== Task instructions ==
A. Answer these three questions from the article on red meat and bowel cancer:
(i) In which journal was the new study published?
(ii) About how many grams does the article give for an extra slice of ham or bacon?
(iii) Besides being a co-author of the study, what is Professor Tim Key described as?
B. Extend the article on red meat and bowel cancer past its final sentence.

Eating red meat and processed meat even just once a day can increase the risk of developing bowel cancer, according to a new study.
A study by Oxford University based on almost half a million Brits who signed up to the UK Biobank research project found that even moderate intake of red meat and processed meat is linked to increased risk of developing bowel cancer.
The new study, published in the International Journal of Epidemiology, found that eating 76 grams of red or processed meat a day results in a 20% increased risk of developing bowel cancer.
It also found that the risk increased by 20% when consuming an extra slice of ham or bacon (around 25 grams), while 19% when consuming an extra slice of roast beef or lamb cutlet (around 50 grams).
Additionally, the research found that heavy alcohol drinkers have around a 25% risk of getting cancer.
Professor Tim Key, expert in diet and cancer in Cancer Research UK and a co-author of the study, said that the research still needs to be adjusted to check if the participants had accurately reported their diet as some might have forgotten what they have eaten for the day or failed to tell the truth.

== Collected data ==

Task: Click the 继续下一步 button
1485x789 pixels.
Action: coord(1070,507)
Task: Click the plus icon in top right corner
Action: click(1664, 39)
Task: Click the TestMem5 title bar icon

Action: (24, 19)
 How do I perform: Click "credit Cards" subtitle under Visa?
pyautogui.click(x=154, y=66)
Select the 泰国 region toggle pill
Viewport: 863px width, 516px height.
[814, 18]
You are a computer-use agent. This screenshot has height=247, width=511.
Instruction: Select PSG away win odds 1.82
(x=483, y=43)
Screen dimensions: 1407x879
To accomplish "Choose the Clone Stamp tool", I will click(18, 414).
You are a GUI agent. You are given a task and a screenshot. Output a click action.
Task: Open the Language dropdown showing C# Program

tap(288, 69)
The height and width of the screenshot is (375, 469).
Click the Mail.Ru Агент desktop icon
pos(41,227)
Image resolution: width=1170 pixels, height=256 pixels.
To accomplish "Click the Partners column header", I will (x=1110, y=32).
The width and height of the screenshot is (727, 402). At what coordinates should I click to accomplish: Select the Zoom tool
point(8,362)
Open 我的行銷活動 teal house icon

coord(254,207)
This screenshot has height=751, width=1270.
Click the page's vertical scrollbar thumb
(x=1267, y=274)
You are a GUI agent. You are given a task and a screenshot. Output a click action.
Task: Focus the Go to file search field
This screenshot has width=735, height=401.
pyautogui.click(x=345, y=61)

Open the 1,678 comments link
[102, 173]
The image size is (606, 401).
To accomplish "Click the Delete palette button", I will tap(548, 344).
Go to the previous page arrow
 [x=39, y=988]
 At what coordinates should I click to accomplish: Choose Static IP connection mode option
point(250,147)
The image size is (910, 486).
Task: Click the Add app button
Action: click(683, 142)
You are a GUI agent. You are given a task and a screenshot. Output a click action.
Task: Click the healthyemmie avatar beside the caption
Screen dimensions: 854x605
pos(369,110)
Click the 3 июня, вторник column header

== Responses per task ==
A.
(i) The International Journal of Epidemiology
(ii) Around 25 grams
(iii) An expert in diet and cancer in Cancer Research UK

B.
“We are not claiming that therefore the government recommendation is wrong and should be changed,” Key told The Guardian.
Dr. Gunter Kuhnle, an associate professor, added: “The results of this study also question the recent focus on nitrite as the main culprit for colorectal cancer: the authors found very small differences between red and processed meat in this study, even though only processed meat contains nitrite.”
“A reduction or removal of nitrite from meat products would therefore have only little impact on cancer risk. An increased consumption of fibre, as shown by this study, would be of considerably more benefit,” he concluded.